Set task
Convert the records, from the line containing "939x683 pixels. Task: Click" through the end of the records (both included), into a Markdown table with the columns Row and Text. Each nonblank line gets its own numbered row.

Input rows

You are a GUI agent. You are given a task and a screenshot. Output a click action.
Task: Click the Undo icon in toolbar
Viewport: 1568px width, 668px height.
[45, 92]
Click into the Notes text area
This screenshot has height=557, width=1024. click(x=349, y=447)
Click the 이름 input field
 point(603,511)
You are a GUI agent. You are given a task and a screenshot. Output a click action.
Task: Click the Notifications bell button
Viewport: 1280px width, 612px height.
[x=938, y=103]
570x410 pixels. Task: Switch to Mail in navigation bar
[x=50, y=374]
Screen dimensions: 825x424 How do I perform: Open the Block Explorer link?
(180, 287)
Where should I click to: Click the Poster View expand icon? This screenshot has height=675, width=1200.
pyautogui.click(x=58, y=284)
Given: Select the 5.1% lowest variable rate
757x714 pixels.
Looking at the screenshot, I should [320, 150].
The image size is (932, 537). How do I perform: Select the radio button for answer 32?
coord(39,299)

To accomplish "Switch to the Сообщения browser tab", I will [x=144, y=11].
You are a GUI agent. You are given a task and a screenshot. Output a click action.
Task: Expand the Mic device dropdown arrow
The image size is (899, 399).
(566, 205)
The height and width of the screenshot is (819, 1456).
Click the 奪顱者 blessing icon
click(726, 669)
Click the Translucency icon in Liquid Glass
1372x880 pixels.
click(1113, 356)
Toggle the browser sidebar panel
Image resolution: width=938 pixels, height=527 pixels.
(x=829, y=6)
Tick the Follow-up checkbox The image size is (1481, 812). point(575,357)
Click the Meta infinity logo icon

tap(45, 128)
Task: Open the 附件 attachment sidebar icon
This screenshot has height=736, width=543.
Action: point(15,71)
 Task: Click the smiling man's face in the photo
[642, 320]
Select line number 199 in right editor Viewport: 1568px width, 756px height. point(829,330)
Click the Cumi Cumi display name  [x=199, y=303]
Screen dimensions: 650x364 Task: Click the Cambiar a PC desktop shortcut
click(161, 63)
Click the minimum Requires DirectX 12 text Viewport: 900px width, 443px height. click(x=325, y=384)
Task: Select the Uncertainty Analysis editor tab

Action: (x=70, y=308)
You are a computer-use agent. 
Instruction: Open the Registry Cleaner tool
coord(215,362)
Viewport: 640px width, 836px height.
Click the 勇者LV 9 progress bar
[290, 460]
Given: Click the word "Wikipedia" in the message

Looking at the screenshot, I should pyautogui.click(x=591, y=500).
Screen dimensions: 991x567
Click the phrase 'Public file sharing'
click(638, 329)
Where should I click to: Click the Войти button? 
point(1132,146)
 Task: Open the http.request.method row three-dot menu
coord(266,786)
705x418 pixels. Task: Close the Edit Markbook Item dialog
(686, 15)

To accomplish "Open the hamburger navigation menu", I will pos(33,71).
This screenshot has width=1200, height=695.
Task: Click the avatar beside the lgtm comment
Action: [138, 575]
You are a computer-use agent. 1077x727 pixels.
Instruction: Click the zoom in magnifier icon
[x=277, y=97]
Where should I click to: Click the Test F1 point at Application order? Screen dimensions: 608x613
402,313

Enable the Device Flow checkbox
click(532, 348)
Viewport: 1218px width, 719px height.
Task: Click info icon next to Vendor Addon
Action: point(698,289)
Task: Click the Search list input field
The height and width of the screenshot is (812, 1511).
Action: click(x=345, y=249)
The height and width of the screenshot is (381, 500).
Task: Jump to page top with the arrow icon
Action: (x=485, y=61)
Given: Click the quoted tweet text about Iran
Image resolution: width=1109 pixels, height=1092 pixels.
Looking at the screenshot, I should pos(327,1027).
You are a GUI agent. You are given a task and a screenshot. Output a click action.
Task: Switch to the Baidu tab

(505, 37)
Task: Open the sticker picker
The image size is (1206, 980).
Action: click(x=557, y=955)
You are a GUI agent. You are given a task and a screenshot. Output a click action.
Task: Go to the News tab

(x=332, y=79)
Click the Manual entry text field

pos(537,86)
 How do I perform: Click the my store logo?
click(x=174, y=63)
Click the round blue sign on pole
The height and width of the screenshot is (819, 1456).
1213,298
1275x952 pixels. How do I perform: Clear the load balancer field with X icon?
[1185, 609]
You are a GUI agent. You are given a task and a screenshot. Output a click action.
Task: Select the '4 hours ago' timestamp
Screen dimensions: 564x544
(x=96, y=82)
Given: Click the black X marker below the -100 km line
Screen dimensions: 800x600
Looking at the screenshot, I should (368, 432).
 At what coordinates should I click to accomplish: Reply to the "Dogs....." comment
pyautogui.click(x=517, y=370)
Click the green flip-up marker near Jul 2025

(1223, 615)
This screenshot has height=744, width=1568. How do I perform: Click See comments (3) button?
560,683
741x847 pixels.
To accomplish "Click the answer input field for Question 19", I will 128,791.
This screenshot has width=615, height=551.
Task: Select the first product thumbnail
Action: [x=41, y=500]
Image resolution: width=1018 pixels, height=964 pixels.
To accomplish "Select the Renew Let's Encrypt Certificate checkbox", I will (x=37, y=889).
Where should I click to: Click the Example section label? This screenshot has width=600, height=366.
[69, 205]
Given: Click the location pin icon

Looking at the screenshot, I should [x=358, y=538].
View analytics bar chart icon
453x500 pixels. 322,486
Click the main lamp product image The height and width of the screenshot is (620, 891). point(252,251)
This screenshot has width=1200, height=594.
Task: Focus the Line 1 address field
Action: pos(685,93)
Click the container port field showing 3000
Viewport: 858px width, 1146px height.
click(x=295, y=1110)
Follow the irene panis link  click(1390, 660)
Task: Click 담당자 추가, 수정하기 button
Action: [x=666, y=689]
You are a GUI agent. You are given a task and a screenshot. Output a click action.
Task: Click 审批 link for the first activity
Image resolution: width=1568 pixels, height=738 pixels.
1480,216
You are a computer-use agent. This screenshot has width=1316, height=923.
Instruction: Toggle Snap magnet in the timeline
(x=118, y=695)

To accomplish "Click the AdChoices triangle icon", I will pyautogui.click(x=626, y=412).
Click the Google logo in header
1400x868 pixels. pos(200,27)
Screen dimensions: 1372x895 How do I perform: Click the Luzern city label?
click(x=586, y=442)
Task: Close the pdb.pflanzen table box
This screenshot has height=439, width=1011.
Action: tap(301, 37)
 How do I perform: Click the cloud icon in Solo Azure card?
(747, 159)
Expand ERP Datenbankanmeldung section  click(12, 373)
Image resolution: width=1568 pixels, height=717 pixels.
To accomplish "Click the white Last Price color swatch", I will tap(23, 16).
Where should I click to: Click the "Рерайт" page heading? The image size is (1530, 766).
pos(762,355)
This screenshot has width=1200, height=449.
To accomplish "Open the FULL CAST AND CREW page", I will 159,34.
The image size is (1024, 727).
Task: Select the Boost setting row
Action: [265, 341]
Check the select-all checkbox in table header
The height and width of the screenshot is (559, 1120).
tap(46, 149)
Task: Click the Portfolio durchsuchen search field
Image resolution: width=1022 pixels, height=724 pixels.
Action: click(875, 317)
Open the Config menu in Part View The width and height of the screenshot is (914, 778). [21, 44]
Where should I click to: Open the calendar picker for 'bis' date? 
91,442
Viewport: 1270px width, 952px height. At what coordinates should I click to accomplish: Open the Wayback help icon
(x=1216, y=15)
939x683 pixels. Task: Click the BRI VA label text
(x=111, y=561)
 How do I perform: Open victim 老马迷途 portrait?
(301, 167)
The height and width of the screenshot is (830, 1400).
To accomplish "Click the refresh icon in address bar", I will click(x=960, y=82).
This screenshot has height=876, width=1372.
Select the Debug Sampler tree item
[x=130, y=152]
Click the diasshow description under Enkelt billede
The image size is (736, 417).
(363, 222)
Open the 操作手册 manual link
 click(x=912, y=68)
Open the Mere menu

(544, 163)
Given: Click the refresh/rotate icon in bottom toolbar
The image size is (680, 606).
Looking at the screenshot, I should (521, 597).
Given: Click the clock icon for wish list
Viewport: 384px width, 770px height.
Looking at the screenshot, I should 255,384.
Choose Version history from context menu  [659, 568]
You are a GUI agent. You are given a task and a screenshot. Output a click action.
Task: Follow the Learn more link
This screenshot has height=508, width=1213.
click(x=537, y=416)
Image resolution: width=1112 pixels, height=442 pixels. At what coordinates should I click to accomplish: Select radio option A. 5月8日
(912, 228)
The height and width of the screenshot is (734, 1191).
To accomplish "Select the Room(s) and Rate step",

Response to this task
| Row | Text |
|---|---|
| 1 | 939x683 pixels. Task: Click the BRI VA label text |
| 2 | (x=111, y=561) |
| 3 |  How do I perform: Open victim 老马迷途 portrait? |
| 4 | (301, 167) |
| 5 | The height and width of the screenshot is (830, 1400). |
| 6 | To accomplish "Click the refresh icon in address bar", I will click(x=960, y=82). |
| 7 | This screenshot has height=876, width=1372. |
| 8 | Select the Debug Sampler tree item |
| 9 | [x=130, y=152] |
| 10 | Click the diasshow description under Enkelt billede |
| 11 | The image size is (736, 417). |
| 12 | (363, 222) |
| 13 | Open the 操作手册 manual link |
| 14 |  click(x=912, y=68) |
| 15 | Open the Mere menu |
| 16 | (544, 163) |
| 17 | Given: Click the refresh/rotate icon in bottom toolbar |
| 18 | The image size is (680, 606). |
| 19 | Looking at the screenshot, I should (521, 597). |
| 20 | Given: Click the clock icon for wish list |
| 21 | Viewport: 384px width, 770px height. |
| 22 | Looking at the screenshot, I should 255,384. |
| 23 | Choose Version history from context menu  [659, 568] |
| 24 | You are a GUI agent. You are given a task and a screenshot. Output a click action. |
| 25 | Task: Follow the Learn more link |
| 26 | This screenshot has height=508, width=1213. |
| 27 | click(x=537, y=416) |
| 28 | Image resolution: width=1112 pixels, height=442 pixels. At what coordinates should I click to accomplish: Select radio option A. 5月8日 |
| 29 | (912, 228) |
| 30 | The height and width of the screenshot is (734, 1191). |
| 31 | To accomplish "Select the Room(s) and Rate step", |